🐦Birds of a Feather🐦

📜AI Bill of Rights📜

Drones can now fly in the air thanks to a robotic wing with feathers. A recent study found that birds fly more effectively by folding their wings during the upstroke. The findings might indicate that the next step in improving the propulsive and aerodynamic efficiency of flapping drones is to fold their wings.

Even the ancestors of birds, the prehistoric dinosaurs that resembled birds, benefited from the ability to fold their wings during the upstroke as they evolved active flight. Birds are the most significant and most effective flying animals in the world right now. Therefore, they are especially intriguing as a source of inspiration for drone development. Aerodynamic analyses of various flapping techniques are necessary to determine the best strategy. A Swedish-Swiss research team has thus created a robotic wing capable of doing just that and more.

By determining which movement patterns generate the most significant force and are the most effective, the research explains why birds flap in the manner that they do. The findings can also be applied to other areas of study, such as a better understanding of how access to food and climate change affect bird migration. These findings can be applied to a wide range of prospective drone applications. Drones could be used to distribute things in one region.

Previous research has demonstrated that birds flap their wings horizontally when flying slowly. According to the new research, even though it takes more energy, the birds undoubtedly do it because it is simpler to generate the necessary force to keep themselves in the air and propel themselves. Drones can imitate this to broaden the range of flight speeds they are capable of.

By determining which movement patterns generate a tremendous force and are the most effective, the research explains why birds flap in the manner that they do. The findings can also be applied to other areas of study, such as a better understanding of how access to food and climate change affect bird migration. These findings can be applied to a wide range of prospective drone applications. Drones could be used to distribute things. Is it a bird? No, or close enough.

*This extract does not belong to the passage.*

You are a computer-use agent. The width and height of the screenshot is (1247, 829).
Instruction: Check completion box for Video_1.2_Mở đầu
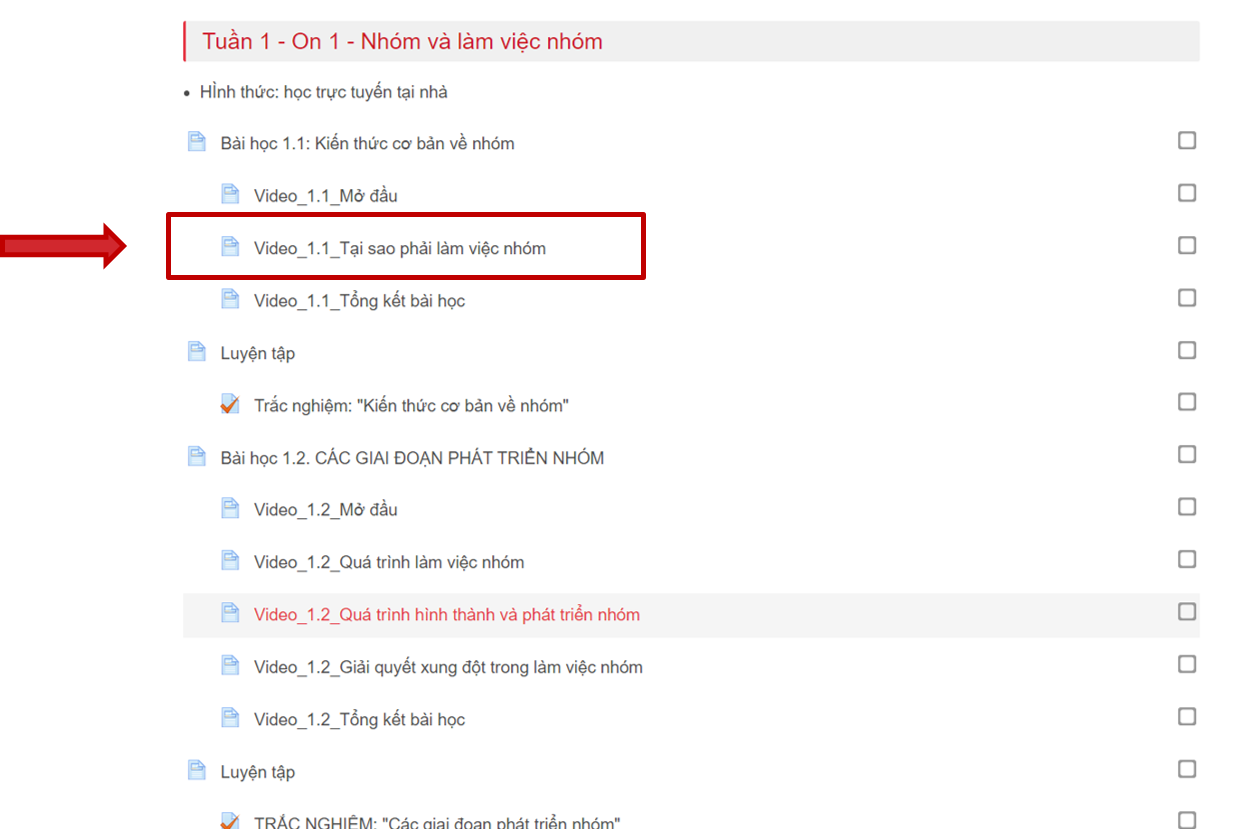click(x=1186, y=507)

Artificial intelligence (AI) is expected to affect the world economy in the upcoming years. The value of the AI business might reach $15.7 trillion by 2030, according to new PwC research. This incredible sum reflects a sharp increase from the 2018 estimated $1.2 trillion value.

The growing use of AI across various industries is one of the main factors fueling this expansion. Businesses from a variety of industries, including healthcare, banking, and manufacturing, are starting to understand how AI can boost productivity, cut costs, and spur innovation.

The Blueprint for an AI Bill of Rights: Making Automated Systems Work for the American People (the "Blueprint") was published by the White House in October 2022. The Blueprint lays forth five guiding principles and associated best practices that help the development of laws and rules that protect civil rights and promote democratic ideals in the building, implementation, and governance of automated systems." These are the five guiding principles: (1) safe and reliable systems; (2) algorithmic discrimination protections; (3) data privacy; (4) notice and explanation; and (5) human alternatives, deliberation, and fallback. The White House's September publication of six guidelines for boosting competition and internet platform accountability was immediately followed by the Blueprint.

In a study by Jakob Mökander and Ralph Schroeder, they proffer that AI systems are inextricably linked to larger sociotechnical systems. Thus, an assortment of factors, including the data used and the sociotechnical environment in which it is employed, affect both the goal for which an AI system is deployed and the quality of the model it produces. Because of this, AI systems do not automatically aid the process of knowledge generation, even when the technologies at hand allow them to. Human researchers and operators must benefit the process by creating an atmosphere conducive to learning and establishing a reliable methodology for theory advancement. We present four guidelines for effective AI design here (adapted from Mökander 2021). According to them, AI-based models must be (1) cumulative, which means they must progress knowledge by improving upon the synthesis of prior information. This is significant because it also suggests that the model is abstracted to match the facts (2) holistically and thoroughly, based entirely on scientific criteria. This indicates that they are (1) open-ended, i.e., not exclusive in allowing for the incorporation of yet more, and improved, data sources and ways to include them; (2) worldwide and uniform in their application; (3) knowledge-seeking and knowledge-integration across all domains; and (4) purposeful. Purposeful indicates that AI-based models should either help social scientists better comprehend or build new approaches for exploring the processes of social change in the context of improving social theory.